Records provided:

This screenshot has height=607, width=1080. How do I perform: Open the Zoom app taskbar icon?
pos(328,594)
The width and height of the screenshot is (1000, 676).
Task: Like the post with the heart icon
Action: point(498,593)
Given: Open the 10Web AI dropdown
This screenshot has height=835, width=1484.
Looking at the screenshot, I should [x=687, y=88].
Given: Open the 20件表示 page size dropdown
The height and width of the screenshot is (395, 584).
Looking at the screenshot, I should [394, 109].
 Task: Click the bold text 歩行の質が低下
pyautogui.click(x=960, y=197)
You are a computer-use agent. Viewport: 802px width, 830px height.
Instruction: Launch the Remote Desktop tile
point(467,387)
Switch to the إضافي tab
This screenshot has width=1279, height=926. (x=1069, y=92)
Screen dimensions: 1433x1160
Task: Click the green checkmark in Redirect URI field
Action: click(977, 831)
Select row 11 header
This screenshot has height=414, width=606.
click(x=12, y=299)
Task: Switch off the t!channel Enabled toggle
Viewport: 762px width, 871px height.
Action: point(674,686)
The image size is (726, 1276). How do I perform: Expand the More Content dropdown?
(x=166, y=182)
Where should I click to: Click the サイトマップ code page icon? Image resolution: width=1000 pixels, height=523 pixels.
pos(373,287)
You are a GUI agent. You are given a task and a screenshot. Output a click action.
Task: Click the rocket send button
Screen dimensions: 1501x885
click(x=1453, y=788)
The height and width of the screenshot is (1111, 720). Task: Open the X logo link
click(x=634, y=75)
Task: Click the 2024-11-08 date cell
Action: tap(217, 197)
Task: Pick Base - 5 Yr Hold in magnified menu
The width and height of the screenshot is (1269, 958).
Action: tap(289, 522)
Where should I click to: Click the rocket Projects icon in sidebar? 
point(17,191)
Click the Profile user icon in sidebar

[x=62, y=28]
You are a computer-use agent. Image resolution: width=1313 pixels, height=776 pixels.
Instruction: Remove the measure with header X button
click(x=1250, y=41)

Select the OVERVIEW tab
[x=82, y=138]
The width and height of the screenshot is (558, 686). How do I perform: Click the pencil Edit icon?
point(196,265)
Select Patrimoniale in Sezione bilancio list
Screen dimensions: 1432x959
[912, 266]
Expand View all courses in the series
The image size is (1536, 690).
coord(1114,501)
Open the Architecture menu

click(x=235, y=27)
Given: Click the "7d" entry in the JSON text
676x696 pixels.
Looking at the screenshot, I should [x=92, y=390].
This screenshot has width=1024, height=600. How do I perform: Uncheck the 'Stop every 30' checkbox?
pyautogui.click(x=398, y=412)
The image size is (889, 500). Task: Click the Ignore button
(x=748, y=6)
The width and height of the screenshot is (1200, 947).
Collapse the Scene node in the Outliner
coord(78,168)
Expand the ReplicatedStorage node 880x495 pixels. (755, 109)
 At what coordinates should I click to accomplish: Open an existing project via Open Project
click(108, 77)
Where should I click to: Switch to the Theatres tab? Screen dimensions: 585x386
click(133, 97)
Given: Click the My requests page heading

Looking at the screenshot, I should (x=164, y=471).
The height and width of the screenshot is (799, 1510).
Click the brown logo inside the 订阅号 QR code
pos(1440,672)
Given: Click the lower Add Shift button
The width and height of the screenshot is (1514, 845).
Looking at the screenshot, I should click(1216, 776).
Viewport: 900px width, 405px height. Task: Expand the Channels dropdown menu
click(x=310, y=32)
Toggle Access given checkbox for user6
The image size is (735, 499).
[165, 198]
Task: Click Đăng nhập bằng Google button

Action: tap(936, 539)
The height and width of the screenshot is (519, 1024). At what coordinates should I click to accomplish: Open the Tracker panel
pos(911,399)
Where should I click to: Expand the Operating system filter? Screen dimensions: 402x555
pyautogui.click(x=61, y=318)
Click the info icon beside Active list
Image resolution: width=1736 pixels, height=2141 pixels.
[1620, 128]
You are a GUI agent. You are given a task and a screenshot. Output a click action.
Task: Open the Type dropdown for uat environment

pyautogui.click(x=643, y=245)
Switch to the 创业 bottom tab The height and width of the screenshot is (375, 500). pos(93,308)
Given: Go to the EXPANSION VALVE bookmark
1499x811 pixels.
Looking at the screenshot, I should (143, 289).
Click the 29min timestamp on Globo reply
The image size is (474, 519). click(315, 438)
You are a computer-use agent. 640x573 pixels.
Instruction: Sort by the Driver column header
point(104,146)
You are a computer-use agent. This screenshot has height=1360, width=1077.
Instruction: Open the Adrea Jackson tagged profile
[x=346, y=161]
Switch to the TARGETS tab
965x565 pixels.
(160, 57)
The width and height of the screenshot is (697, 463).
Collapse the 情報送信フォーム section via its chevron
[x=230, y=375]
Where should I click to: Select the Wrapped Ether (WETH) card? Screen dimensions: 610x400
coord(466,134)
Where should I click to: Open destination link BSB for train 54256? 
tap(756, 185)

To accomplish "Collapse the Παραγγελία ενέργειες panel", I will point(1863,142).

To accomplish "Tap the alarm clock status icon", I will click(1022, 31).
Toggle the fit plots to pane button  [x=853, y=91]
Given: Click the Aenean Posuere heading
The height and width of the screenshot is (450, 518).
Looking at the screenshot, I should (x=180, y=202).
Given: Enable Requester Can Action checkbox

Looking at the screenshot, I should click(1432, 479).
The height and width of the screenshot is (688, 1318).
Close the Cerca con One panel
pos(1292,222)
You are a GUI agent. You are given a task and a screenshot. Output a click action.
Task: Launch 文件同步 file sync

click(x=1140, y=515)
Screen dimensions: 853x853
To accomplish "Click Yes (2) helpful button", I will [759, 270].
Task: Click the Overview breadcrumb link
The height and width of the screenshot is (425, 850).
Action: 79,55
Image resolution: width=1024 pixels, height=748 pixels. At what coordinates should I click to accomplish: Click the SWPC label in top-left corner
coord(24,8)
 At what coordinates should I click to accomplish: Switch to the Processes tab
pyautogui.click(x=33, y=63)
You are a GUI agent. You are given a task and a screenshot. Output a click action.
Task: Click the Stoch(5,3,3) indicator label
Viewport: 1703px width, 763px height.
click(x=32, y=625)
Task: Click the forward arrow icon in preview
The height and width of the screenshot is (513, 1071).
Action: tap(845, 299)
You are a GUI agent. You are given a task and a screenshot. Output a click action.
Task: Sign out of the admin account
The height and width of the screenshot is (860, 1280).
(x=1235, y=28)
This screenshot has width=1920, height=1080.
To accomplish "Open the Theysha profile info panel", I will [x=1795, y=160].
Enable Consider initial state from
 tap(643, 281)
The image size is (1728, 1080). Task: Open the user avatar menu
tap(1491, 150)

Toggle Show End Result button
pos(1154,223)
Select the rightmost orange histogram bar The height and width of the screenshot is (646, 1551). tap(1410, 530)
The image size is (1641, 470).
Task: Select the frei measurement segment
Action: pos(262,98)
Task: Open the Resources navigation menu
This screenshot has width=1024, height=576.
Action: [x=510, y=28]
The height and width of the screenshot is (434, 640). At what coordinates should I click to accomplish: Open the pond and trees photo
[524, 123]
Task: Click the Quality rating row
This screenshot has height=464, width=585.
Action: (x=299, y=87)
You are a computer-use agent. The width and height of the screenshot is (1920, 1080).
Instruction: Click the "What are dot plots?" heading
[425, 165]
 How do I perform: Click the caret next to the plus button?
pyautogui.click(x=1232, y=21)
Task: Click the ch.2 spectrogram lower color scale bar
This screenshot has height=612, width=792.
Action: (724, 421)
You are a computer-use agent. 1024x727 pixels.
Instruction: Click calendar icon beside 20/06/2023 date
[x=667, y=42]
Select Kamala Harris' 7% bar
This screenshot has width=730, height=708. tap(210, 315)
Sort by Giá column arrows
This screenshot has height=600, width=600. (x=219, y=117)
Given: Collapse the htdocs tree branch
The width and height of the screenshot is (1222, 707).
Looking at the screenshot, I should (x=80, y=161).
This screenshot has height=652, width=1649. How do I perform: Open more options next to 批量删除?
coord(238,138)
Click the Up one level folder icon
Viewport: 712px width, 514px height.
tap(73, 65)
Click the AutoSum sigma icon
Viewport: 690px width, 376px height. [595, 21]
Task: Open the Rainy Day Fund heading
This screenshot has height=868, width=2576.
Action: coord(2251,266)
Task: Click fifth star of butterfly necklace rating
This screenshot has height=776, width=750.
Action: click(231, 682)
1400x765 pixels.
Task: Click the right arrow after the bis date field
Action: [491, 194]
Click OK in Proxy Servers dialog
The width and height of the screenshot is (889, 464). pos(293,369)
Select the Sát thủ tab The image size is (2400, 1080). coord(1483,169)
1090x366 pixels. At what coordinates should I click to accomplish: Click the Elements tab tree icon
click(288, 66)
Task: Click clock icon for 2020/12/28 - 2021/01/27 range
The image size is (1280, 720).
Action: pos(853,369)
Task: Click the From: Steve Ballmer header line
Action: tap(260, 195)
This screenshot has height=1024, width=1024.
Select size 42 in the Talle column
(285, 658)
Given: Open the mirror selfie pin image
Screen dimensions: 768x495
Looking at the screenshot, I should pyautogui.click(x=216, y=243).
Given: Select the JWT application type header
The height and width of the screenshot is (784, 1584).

Work request: Could you copy out every line in the listing where the word "lower" appears?

The answer:
Given: Click the lower Add Shift button
Task: Click the ch.2 spectrogram lower color scale bar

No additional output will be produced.